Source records
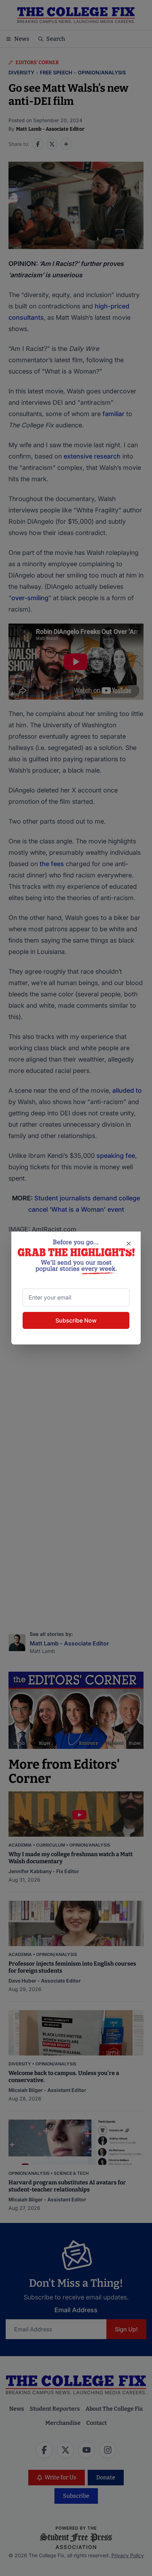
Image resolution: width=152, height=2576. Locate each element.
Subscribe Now (76, 1320)
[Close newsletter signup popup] (128, 1243)
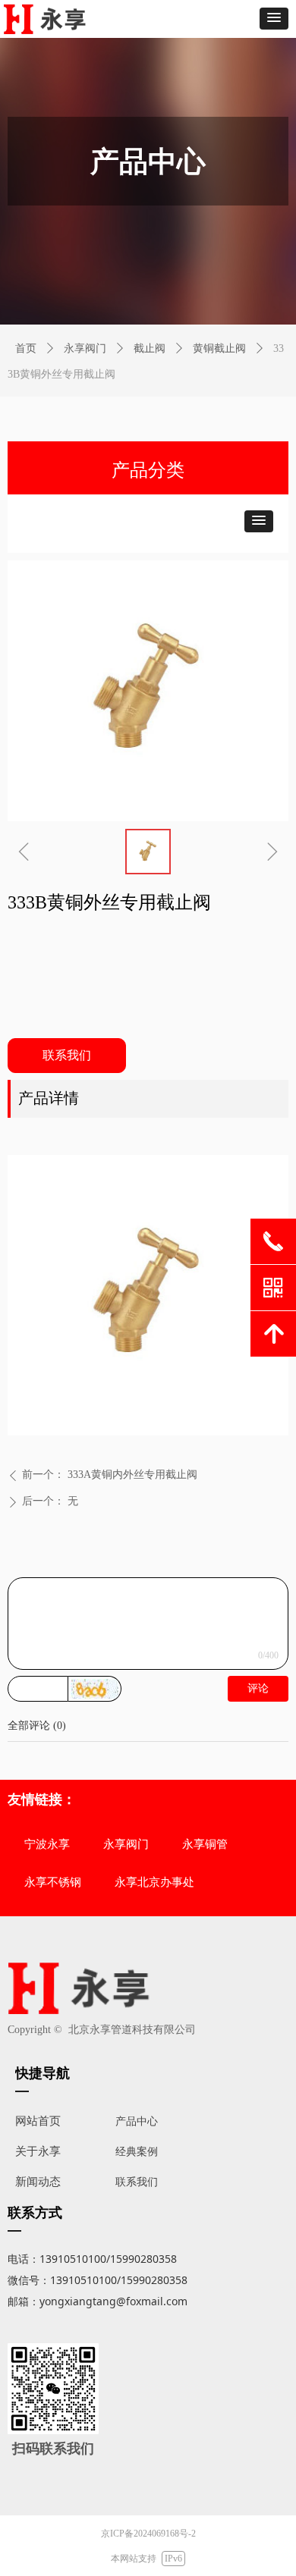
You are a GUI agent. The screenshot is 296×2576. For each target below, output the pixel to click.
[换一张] (94, 1689)
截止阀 (149, 348)
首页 (25, 348)
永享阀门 (85, 348)
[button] (274, 19)
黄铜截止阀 (219, 348)
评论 (258, 1688)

**Directions**
Your copy must hold every record above in its exact wording and must hold no pictures.

**Answer box**
Image resolution: width=152, height=2576. Locate each element.
Subscribe Now (76, 1320)
[Close newsletter signup popup] (128, 1243)
You are a GUI agent. The screenshot is 296×2576. For each target below, output the pixel to click.
[换一张] (94, 1689)
截止阀 (149, 348)
首页 (25, 348)
永享阀门 (85, 348)
[button] (274, 19)
黄铜截止阀 (219, 348)
评论 (258, 1688)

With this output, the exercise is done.